Growth Capitalism: WeHostels Case Study – Building A Startup That Will Attract Strategic Buyers
In November 2013, youth travel app WeHostels announced that it had inked a deal to be acquired by StudentUniverse, one of the leading global players catering to student discount travelers. The news was greeted with excitement across the Latin American technology community given the company’s deep roots in the region. A graduate of Start-Up Chile and the NXTP Labs accelerator program, its investor base includes a number of venture capital firms and individual investors who are highly active in Latin America. Moreover, both CEO Diego Saez-Gil and Co-Founder Alex Torrenegra are Endeavor entrepreneurs.
As an investor in WeHostels, I couldn’t help but recall a time when such an exit was only a pipedream. I distinctly remember the early days of my career as a venture capital investor when strategic acquirers were elusive. At the time, the firm where I was working had invested in a booking engine called Viajo.com with the feeling that either Expedia or Travelocity would eventually buy the company. That, in fact, never happened. After the dotcom crash, Viajo eventually merged into Despegar, which remains an independent (and very successful) company. Neither Expedia nor Travelocity has bought its way into Latin America, at least to date.
The playbook for companies during the first wave of Latin American startups was relatively simple. Build a local version of something that works elsewhere and then sell out when the timing makes sense. Today, companies such as WeHostels don’t sit around with hopes of being acquired. Instead, many companies from the region today have a strong presence in Latin America but are building products for a global audience that should one day attract global strategic acquirers.
Yet, for every WeHostels, there are hundreds of startups that will not attract strategic interest. The acquisition by StudentUniverse was not the result of serendipity. Rather, I believe that the StudentUniverse deal came as a result of several key strategic choices that helped it to distinguish itself from the very crowded marketplace of travel startups and apps.
1. Pack Your Bench With Winners
One of the things that impressed me about WeHostels when I first met Diego and Alex was the quality of the company they were keeping. In the first months of the company’s life, WeHostels amassed a number of crucial relationships, such as those with Start-Up Chile and NXTP Labs. With those in place, the team made a strategic decision to raise capital from a group of investors that included two critical factors. First, the group was geographically diverse, with investors from the United States, Europe, and Latin America. Second, the group included investors with early stage investing experience, knowledge of the travel industry, or both. A number of the individuals who wrote checks to WeHostels were seasoned travel industry executives who understood the vision of the company and could actually work to promote its interests in their networks across various geographies.
2. Take Calculated Risks
In the summer of 2012, WeHostels erased its website. The decision was not capricious, but rather was based on data that showed organic traffic to mobile was growing 3x faster than desktop traffic. Moreover, the team believed there was a distinct advantage to focusing on mobile and the competitive landscape showed that there was ample room for improvement. Given that reality – as well as the need to focus both management energy and capital – WeHostels decided to exclusively commit to a mobile strategy. While this move seemed slightly audacious at the time, it was based on data, as well as a careful read of secular trends in the consumer tech space. Still, it required a good dose of conviction to make that decision. In the end, the move to mobile paid off. WeHostels positioned itself as a mobile-centric travel company and a natural acquisition target for companies looking to build out stronger mobile capabilities. The headline from PandoDaily on the day of the acquisition says it all: “Web 1.0 travel site StudentUniverse buys its way into mobile with WeHostels deal.”

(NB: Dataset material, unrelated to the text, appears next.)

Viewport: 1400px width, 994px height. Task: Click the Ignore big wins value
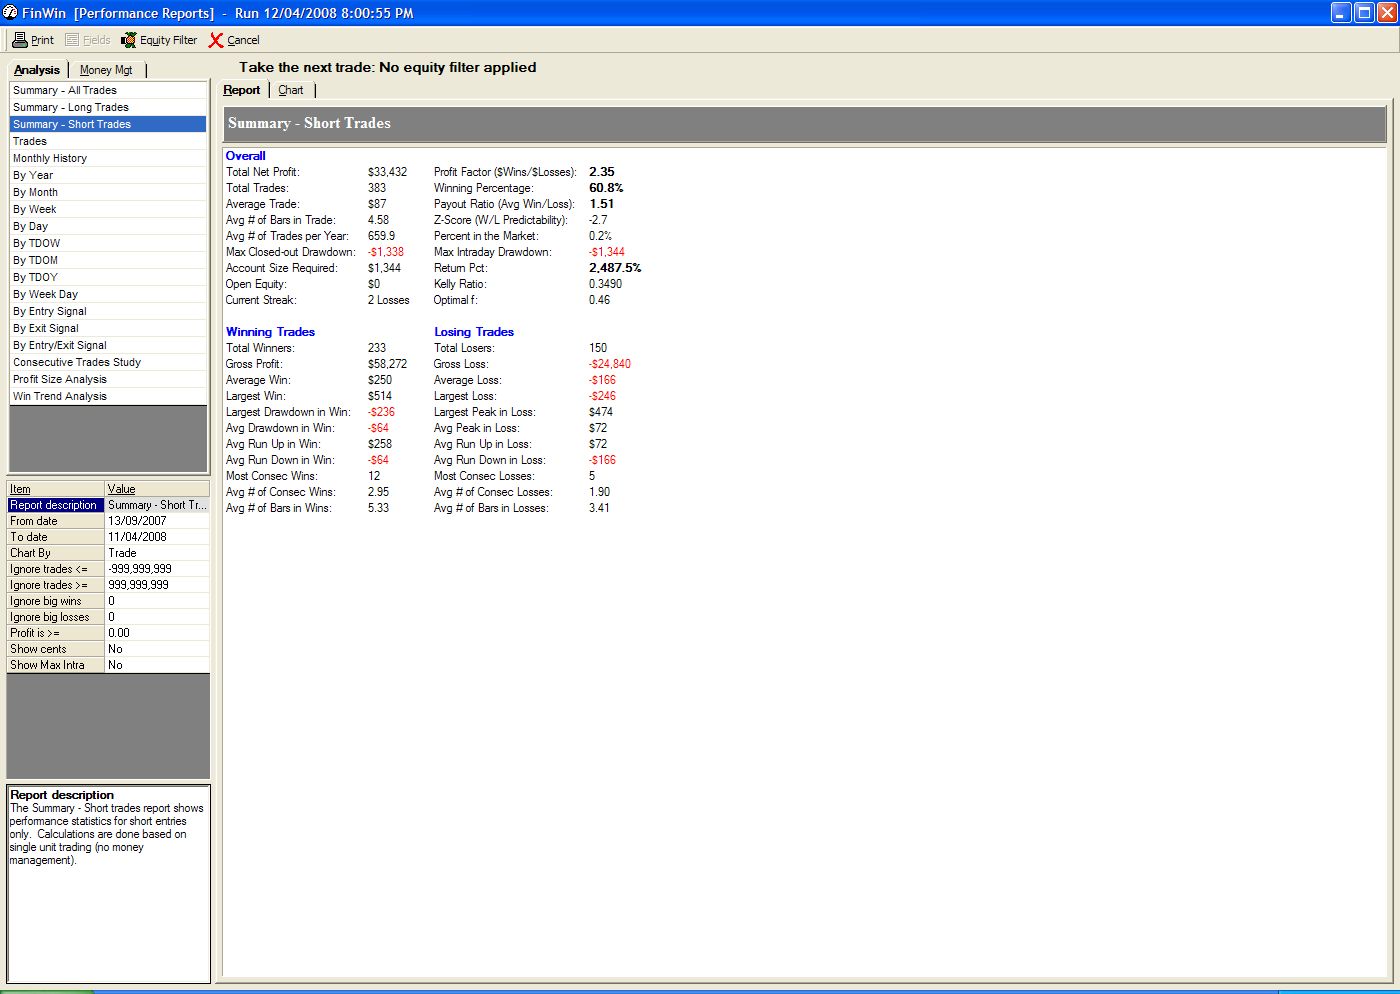[x=156, y=601]
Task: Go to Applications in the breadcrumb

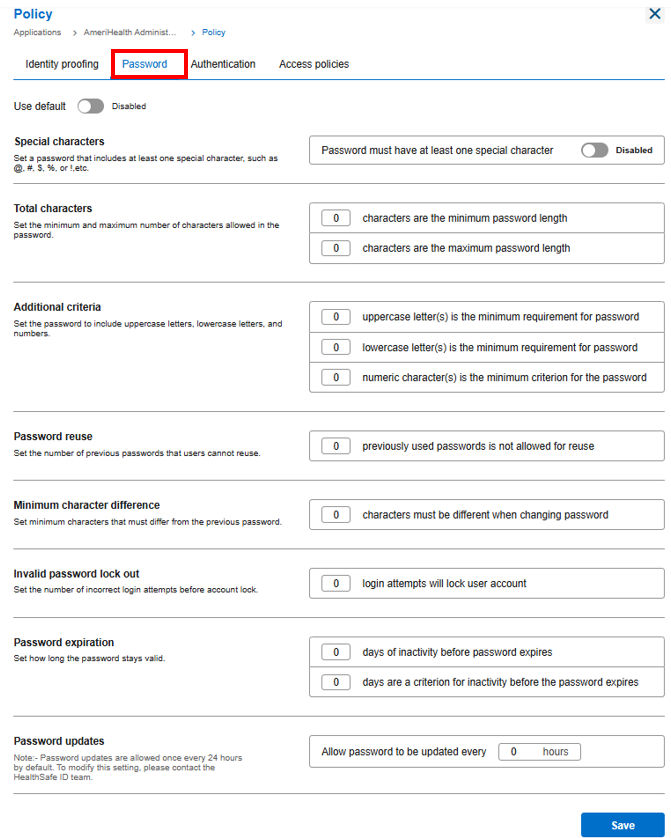Action: [x=37, y=32]
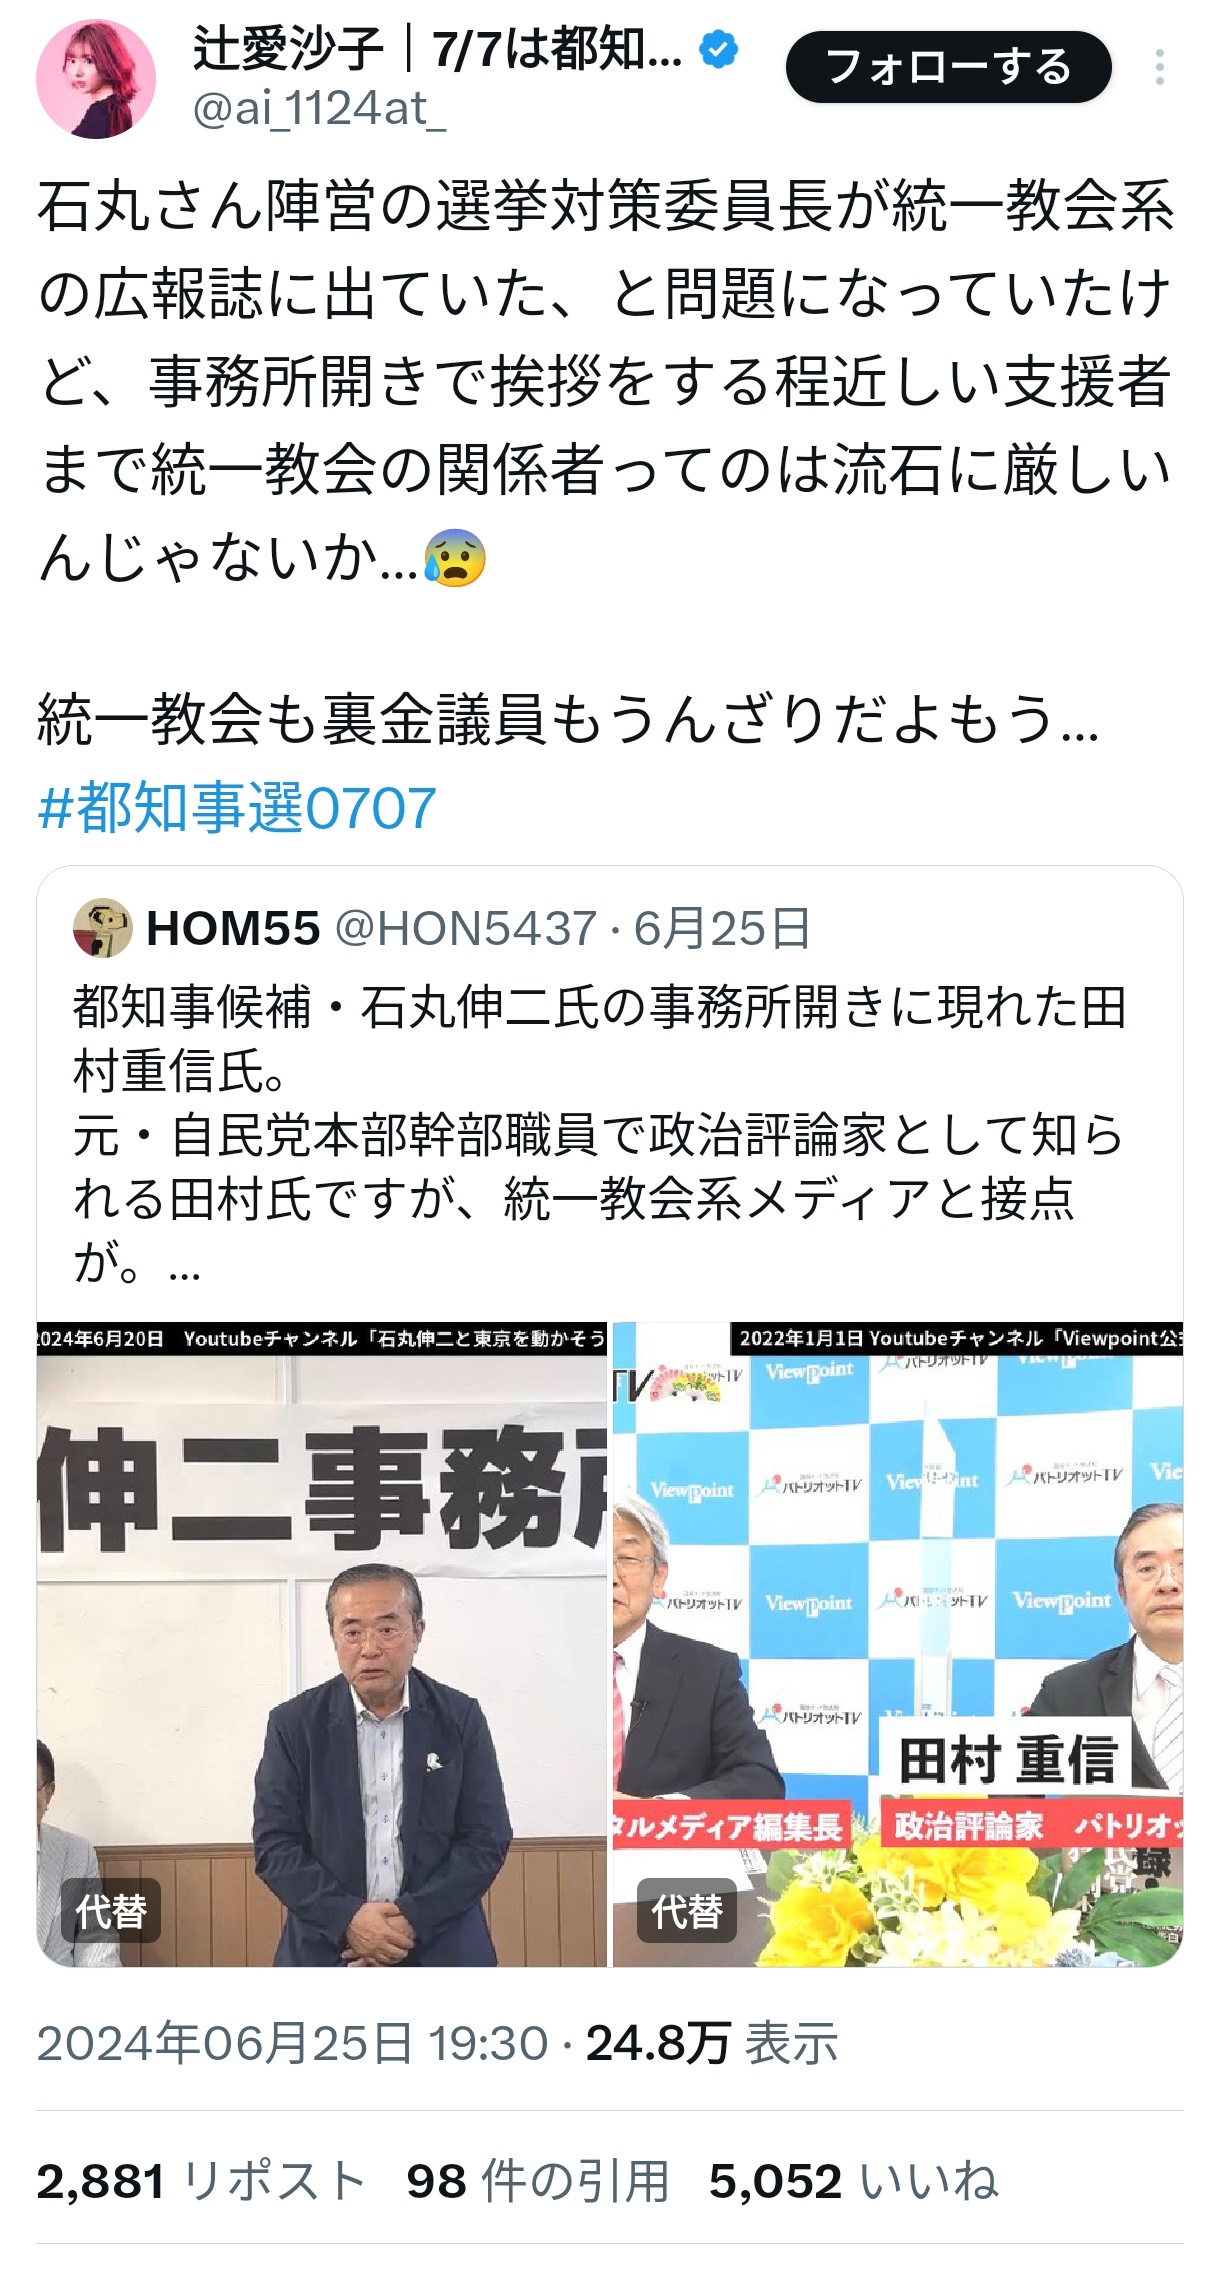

3. Build Credibility in Your Industry
Even though WeHostels raised capital from a collection of boldfaced names in the travel industry, the team worked to further raise its profile in the travel space. This initiative fell squarely on the shoulders of Diego Saez-Gil, who traveled the globe to build the company’s brand. He also built bridges with the universe of companies that could either partner with or potentially acquire the company in the future. His efforts were helped in 2012 when the company was named the “Most Innovative Travel Startup of the Year” at the PhoCusWright Conference. This honor, along with sustained efforts to remain on the radar screen of all of the relevant industry players, ensured that WeHostels continued to be top of mind.
4. Run Lean, With Zero Ego, & Be Persistent
Beyond these critical elements, the success of the WeHostels team can also be attributed to a combination of execution, focus, attitude, and heart. The best way to attract a strategic acquirer, beyond having an excellent product, is to build the kind of team that a buyer would be proud to integrate into its organization.
The WeHostels story showcases both lessons and inspiration for the legions of startups that are coming out of Latin America. It’s also hopefully a sign of times yet to come. Less than two months after the WeHostels acquisition was announced, Comenta.tv, another NXTP alum, revealed that it had been acquired by Denver-based Wayin. I’m not sure what they’re putting in the water over at NXTP Labs, but this acquisition, also by a strategic player, highlights one indisputable fact: Latin American born startups are building technology-based products that are attracting buyers from outside the region.